Our figure begins with the man leading the woman to back ochos using the cross system. He does this by taking a step to his left LF while she takes a step to her right RF. He brings his feet RF together and changes weight while leading her to pivot to her left, her hips are now facing his right side. The man then steps again to his left LF bringing the lady with him. She is still on her RF and steps with her LF. He leads her to pivot to her right so her hips face his left, as he leads this, the lady collects her RF first and then pivots. The man leads the lady to take a step to his right with her RF while he rocks back on to his RF. To make it more comfortable the man can walk slightly forward with each step and the woman doesnt need to pivot the whole 180 degrees but more so that she places her foot very close to where he is placing his. The signature of a back ocho is that the lady steps with her foot furtherst from the man.
tips for ladies: If you are just learning this step, make sure that you keep your trailing foot on the floor the whole time. Also it is imperitive to collect your feet, making sure your ankles are together before pivoting and stepping back. If you don't, the movement will look messy and wild. Practise this so that the movement of the collecting of the feet, the pivoting and the following back step are separate movements and each one lead by the man.

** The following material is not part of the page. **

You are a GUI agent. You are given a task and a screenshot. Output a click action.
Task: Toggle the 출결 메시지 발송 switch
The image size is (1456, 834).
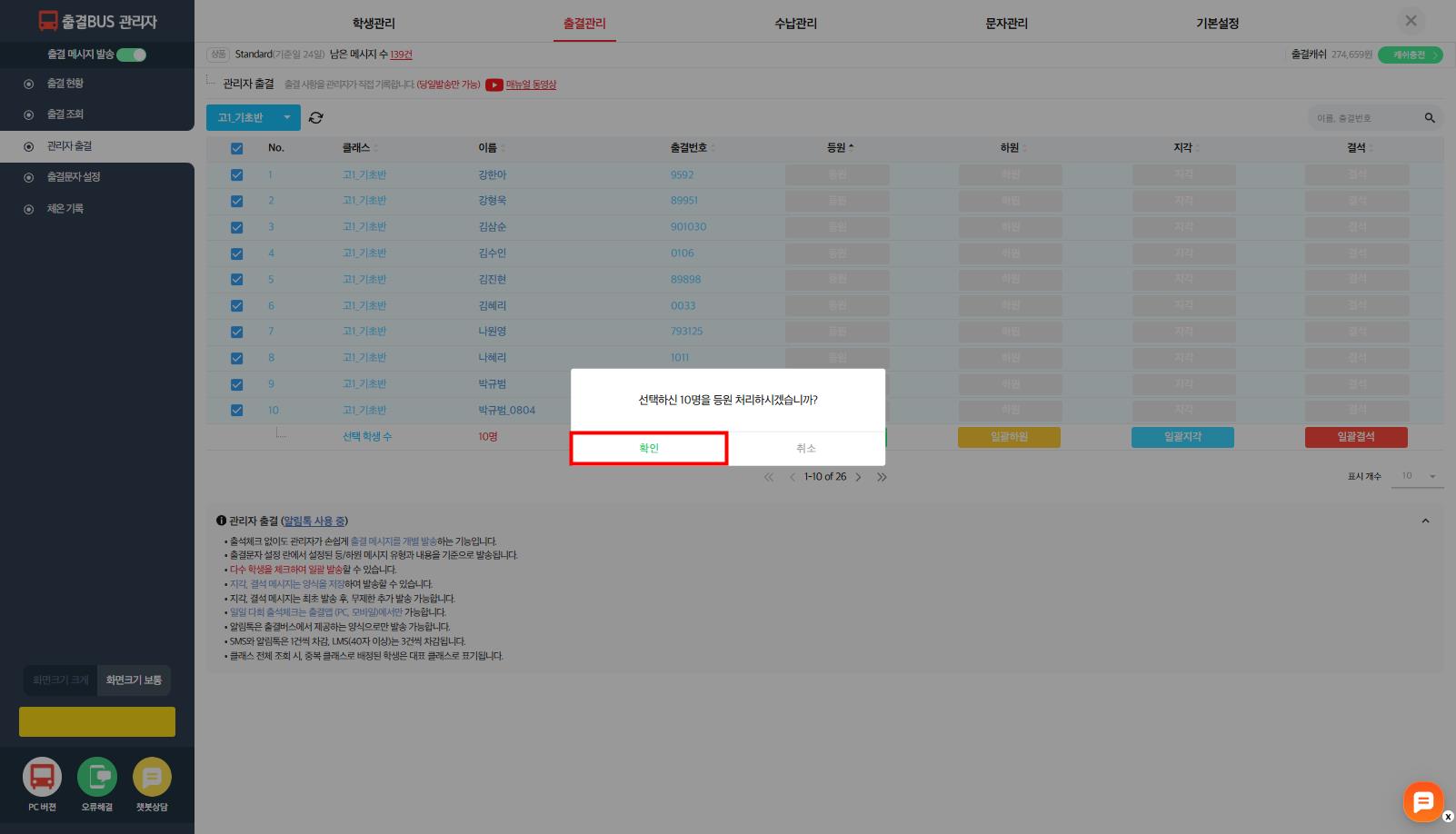[132, 55]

Another very important concept is that of the dissociation of ones body. This occurs when the upper body, torso remains completely parallel to the man while the hips twist and become dissociated with the upper body. When doing the ocho, make sure that you are in effect walking straight from the hip, that is you are not crossing your legs to do an ocho but rather your hips are twisted so that the side ocho is really a back step. Try and keep your distance from the man constant so that if he is holding you at arms length, step so that you remain at arms length. This is essential to practice as it will help your molinettes as well. Walk like an Egyptian, that is keep your torso facing front, with your hips, legs and lower body facing to the side. Balance is also very important here and practicing on your own in front of a wall will ensure that you pivot using your own movement and don't rely on the man to spin your body. Lorena Emontionada says to pivot from your ankle so that your trailing ankle pushes your supporting ankle around. Practice Practice Practice !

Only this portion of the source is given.